Friends, this does not begin on your death bed. This deep seated belief starts in the way you envision life, now. Is the suffering God brings to those we love in His hands, or ours? Do we have the choice to run from this suffering and check out when we feel like it is too much, or are we called to embrace it, trusting He can bring beauty from ashes? How much trust do you have in your Creator as the Sovereign King over all things, even the hardest moments this life brings? Where you stand in these questions will determine how you view all your days and, eventually, how you view your passing from earth.
I watch my two children, my only children, walk a road I would have never paved. I do not discuss this much but it deserves to be said that there is a chance I will bury them before they get the chance to bury me. Sure, this could happen to any of us. But for our family, this is the reality of our unknown. I have been comforted knowing that the God responsible for the details of our life is not unaware of suffering. He sent His Son, His only Son, to die a death full of gut-wrenching pain (both emotional and physical) so that we could experience life eternal. I am here to say that in light of this, I refuse to not live with dignity in these moments. I refuse to not live in the freedom that knows it is in His hands and not mine. I am so thankful that in His moments of deepest suffering, the moments that He did nothing to deserve, He did not run. I want to live all of my days in a posture of surrender to a God who breathes life into all of us and in a split second can take it away as He sees fit. Focused on Him, not me. I want to live with dignity in the here and now so that as those hard moments keep coming, I can keep trusting Him to know the moment it is time to make the broken pieces beautiful. He did it in His Son and He promises to do it for me and for you, if yet we would ask for the faith the believe.

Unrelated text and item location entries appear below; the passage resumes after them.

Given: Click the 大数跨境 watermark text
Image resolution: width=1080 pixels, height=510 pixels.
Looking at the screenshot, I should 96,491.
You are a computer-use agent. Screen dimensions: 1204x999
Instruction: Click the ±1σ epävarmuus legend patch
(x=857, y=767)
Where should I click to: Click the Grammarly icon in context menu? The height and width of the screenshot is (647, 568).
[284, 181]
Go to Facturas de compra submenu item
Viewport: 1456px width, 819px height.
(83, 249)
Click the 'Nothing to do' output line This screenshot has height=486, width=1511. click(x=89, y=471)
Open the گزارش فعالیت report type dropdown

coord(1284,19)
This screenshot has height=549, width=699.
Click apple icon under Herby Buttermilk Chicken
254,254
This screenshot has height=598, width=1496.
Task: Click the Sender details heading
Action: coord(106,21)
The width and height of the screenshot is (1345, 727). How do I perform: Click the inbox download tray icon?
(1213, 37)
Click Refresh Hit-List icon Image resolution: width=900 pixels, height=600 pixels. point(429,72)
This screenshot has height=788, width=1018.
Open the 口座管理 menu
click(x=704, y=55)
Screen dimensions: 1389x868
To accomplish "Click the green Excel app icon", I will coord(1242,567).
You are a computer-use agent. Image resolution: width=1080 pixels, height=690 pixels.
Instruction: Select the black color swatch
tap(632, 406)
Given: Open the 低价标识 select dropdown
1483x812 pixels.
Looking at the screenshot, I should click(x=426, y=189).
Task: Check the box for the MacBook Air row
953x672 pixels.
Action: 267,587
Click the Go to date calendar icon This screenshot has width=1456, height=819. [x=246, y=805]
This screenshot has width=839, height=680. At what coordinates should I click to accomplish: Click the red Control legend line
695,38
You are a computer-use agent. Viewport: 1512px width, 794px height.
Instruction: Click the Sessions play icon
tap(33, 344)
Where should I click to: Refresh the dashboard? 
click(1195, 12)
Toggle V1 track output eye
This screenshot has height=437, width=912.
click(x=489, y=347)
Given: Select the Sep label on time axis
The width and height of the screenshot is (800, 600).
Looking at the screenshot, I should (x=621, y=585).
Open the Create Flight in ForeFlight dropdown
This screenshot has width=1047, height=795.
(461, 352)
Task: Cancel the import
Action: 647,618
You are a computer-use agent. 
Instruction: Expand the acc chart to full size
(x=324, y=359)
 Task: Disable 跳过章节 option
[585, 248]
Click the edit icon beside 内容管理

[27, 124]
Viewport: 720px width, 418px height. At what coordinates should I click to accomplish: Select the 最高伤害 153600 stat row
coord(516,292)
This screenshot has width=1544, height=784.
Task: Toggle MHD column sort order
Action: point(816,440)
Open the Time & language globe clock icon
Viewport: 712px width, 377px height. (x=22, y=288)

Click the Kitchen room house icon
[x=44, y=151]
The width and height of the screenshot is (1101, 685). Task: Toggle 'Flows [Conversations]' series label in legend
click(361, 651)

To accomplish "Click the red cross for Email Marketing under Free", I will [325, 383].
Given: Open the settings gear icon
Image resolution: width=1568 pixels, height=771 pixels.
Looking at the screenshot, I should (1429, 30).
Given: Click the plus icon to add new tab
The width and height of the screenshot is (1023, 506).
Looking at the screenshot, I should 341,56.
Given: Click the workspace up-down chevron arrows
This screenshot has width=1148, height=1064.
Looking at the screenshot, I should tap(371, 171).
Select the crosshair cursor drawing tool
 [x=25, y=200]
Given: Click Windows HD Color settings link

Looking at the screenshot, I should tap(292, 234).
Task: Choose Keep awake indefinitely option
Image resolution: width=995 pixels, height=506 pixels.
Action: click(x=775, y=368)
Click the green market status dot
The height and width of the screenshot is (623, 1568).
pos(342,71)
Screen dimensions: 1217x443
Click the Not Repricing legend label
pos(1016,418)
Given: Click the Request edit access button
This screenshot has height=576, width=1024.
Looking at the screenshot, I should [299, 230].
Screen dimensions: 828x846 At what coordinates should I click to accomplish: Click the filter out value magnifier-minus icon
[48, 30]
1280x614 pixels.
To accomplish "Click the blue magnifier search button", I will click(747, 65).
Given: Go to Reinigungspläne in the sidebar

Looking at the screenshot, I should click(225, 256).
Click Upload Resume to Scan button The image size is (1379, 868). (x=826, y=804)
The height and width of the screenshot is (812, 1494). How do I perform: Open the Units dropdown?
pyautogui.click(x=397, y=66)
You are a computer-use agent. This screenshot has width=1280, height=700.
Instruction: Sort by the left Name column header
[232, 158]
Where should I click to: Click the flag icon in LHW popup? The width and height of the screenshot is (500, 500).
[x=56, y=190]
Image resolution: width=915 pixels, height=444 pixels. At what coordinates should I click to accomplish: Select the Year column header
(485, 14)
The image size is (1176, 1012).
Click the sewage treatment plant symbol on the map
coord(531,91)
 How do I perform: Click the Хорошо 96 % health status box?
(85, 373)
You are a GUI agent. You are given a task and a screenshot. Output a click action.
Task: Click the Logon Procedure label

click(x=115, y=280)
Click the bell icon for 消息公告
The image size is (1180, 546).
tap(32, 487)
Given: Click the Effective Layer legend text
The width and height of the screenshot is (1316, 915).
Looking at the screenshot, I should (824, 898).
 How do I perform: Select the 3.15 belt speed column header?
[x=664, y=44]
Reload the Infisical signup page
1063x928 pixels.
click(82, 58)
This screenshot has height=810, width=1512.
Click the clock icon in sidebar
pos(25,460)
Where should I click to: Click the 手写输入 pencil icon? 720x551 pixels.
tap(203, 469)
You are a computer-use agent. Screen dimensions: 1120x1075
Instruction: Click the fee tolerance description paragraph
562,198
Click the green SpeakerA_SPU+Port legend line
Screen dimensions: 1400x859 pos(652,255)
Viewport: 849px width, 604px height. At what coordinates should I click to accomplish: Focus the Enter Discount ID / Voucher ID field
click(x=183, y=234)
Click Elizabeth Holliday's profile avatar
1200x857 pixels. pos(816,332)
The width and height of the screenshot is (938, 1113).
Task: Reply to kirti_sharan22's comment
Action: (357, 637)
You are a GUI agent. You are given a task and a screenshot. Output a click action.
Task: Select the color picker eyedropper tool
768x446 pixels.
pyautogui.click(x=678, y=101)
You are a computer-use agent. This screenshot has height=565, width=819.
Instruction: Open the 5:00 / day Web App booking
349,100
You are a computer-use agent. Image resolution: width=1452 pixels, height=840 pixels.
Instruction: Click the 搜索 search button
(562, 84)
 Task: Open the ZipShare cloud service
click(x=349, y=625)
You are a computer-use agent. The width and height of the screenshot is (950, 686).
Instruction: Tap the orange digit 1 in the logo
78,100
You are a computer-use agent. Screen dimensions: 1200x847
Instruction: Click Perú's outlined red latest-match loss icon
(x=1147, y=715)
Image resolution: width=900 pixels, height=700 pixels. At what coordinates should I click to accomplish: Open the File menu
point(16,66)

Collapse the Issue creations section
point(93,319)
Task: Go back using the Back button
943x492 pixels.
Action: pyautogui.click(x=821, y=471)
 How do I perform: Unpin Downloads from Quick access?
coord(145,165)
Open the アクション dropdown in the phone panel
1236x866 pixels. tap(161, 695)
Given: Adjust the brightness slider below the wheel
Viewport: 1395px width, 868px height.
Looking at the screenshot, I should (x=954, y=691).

Each and every second of each and every life is precious. I do not want myself or my loved ones to take one more breath or one less breath than He has desired for us. I believe He will meet all of us in those moments of pain in ways that I cannot yet understand or fathom. Do you believe that He has met you in all your moments of suffering thus far? Do you believe He will continue to do so?
I do not know Brittany Maynard. I know she is beautiful, and that she has a soul that God loves so much that He sent His Son to die a painful death in order that she, and we, could spend all our moments with Him. Met and understood in all the unimaginables. My prayer for her, for you, and for myself is that we would trust Him with all those moments and that we would allow Him to meet us in the pain; knowing He is good and that we are met by Him in all things. He is no stranger to suffering, and He thought suffering was so important that He sent His Son to do so. Surely none of us are above God Himself. May we all rest in Him in all our days; for in the blink of an eye they will all be no more. Let’s live in dignity today, friends. All is grace.